With your best Cheech Marin accent: "If the prosecutor says they're guilty, hey man, who am I to argue. ha ha ha."
And so should the jury.
Jude, the immunity deal given to the smuggler is unprecedented in American jurisprudence. Sutton had no business granting the perp immunity for drug smuggling in exchange for his perjured testimony that he did not have a weapon with him when he was smuggling millions of dollars worth of marijuana across the border.
If this guy had a complaint about being shot, he should have volunteered to testify against the officers who shot him. He refused to testify without a grant of immunity for his own crimes. That is unprecedented. And to top it off, he was smuggling drugs while under the grant of immunity.
Sutton had an axe to grind and an unlimited budget. Does the word Nifong mean anything to you?
Perdogg still doggedly wrong on this case. And you won’t convince him otherwise as he stands on principle. And loses the US as we know it because the US is about to get swamped with illegal immigrants who will change the country forever changing the principles set up to keep this country safe.
They refuse to see the possibility of a conflict of interest. If they really wanted to make it appear fair, they should both recuse themselves from commenting on the case.
"Ramos, 37, and Compean, 28, were sentenced in October to 11- and 12-year prison terms for shooting Mr. Aldrete-Davila in the buttocks after he refused to stop his van and fled on foot into Mexico after abandoning 743 pounds of marijuana. He was located in Mexico by Homeland Security officials and returned to the U.S. under a grant of immunity to testify against the agents.
He was shot in the side of the buttocks, which would be consistent with the officers testimony that he had turned and pointed a weapon at them when they opened fire.

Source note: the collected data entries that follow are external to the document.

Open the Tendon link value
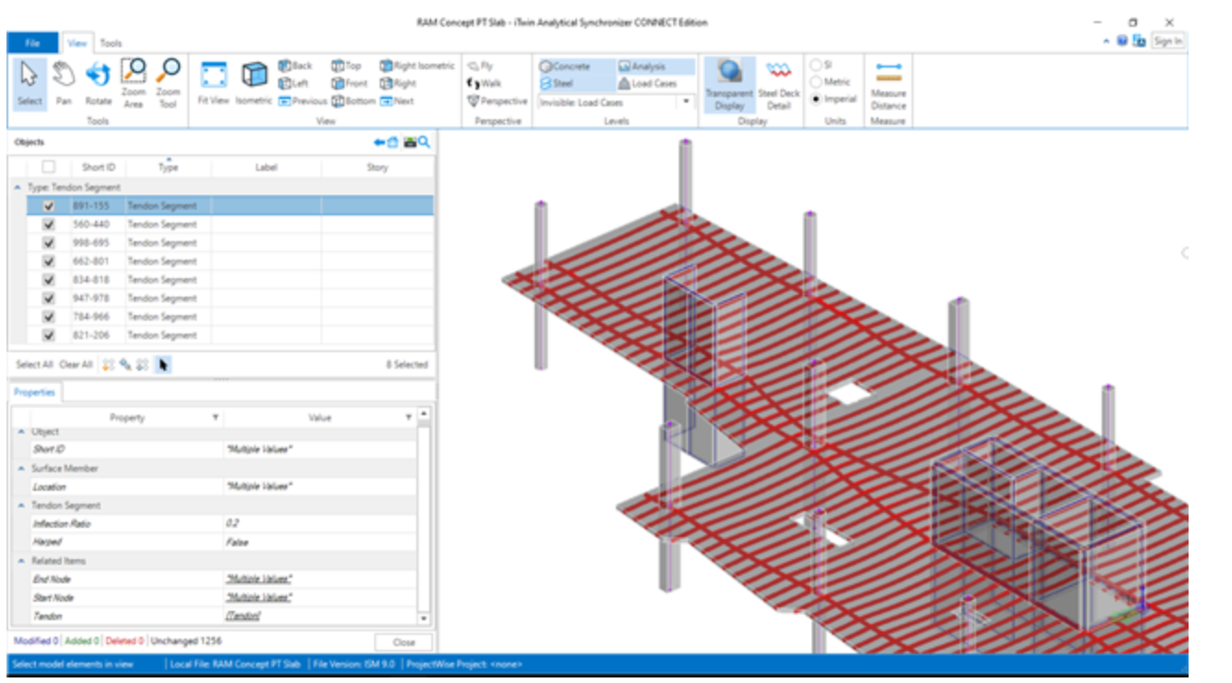This screenshot has height=683, width=1232. [243, 616]
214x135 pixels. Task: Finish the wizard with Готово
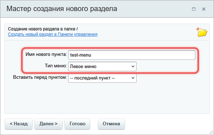(77, 124)
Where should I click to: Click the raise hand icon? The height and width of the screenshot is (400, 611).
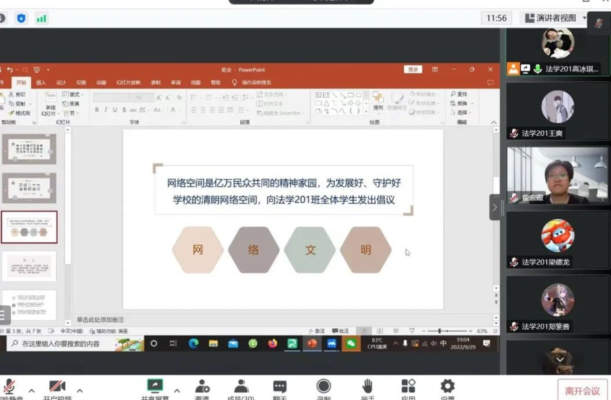(367, 387)
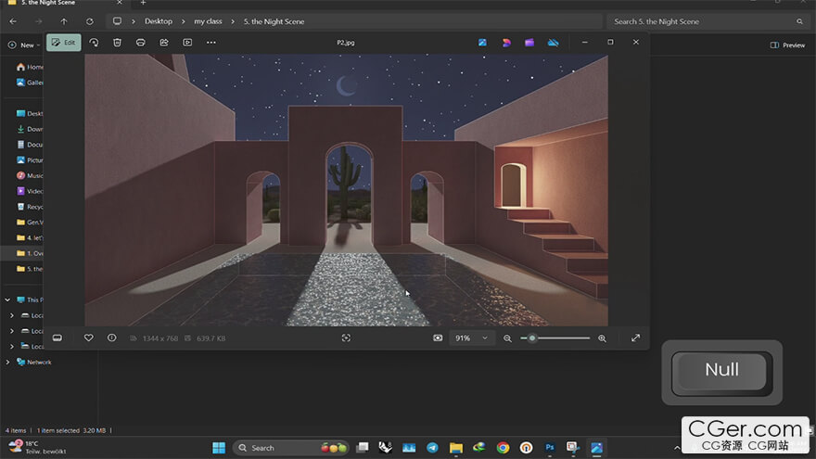
Task: Start slideshow from the Photos toolbar
Action: 187,43

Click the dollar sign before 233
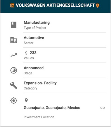point(26,53)
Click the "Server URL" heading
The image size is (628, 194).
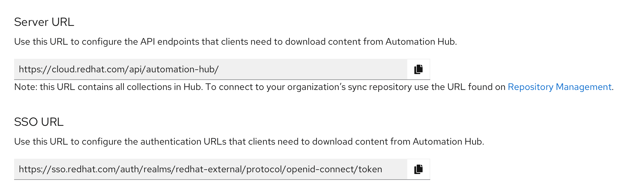44,22
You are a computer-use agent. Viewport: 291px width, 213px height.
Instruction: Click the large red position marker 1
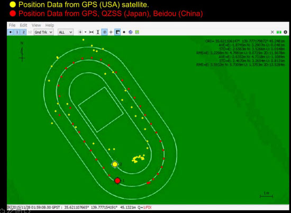click(117, 181)
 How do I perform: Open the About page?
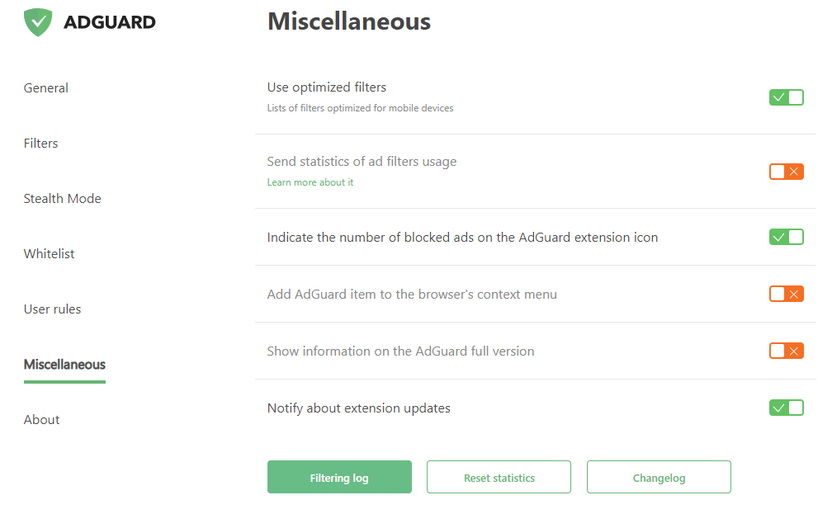click(42, 420)
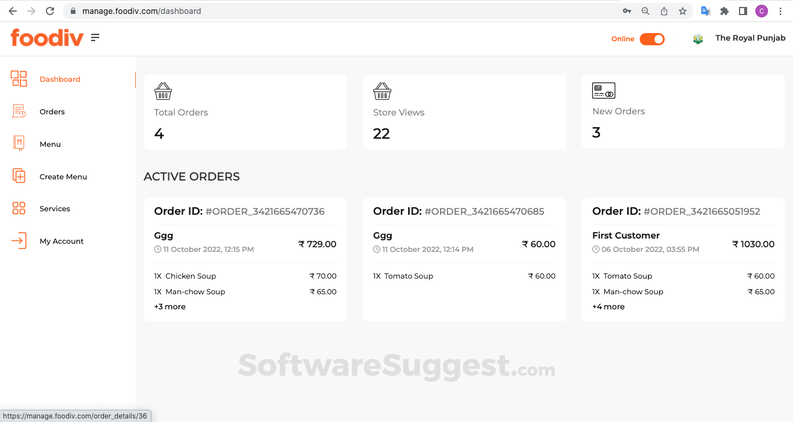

Was he truly a drug smuggler?
He was granted immunity from the drug smuggling charges in exchange for his perjured testimony against the officers.
If he got away, could the agents have picked up their brass because they didnt think they hit anything?
Since they watched him jump in a van and drive away they had no reason to suspect that they had hit him. The screw up was that they let the drug smuggler escape. Their crime was in not going by the book after this incident. But as anyone in the military will tell you, you only go by the book when you think someone will come along later and ask you why you didn't go by the book.
They picked up the shells while their supervisor watched them. Technically the supervisor was the one who would have been charged with filing the report on the weapon discharge, but he didn't. It is my understanding that if you discharge your weapon and there are other officers present who witness the event, that the person who discharged the weapon is not supposed to author the report on the incident. Nobody wrote a report on the incident. They didn't go by the book. Now everyone is there attempting to cover their own butts while these two guys rot in prison.
Thanks for posting. Good news. Thanks for the links to trial transcripts. Thanks to all contributors. BTTT!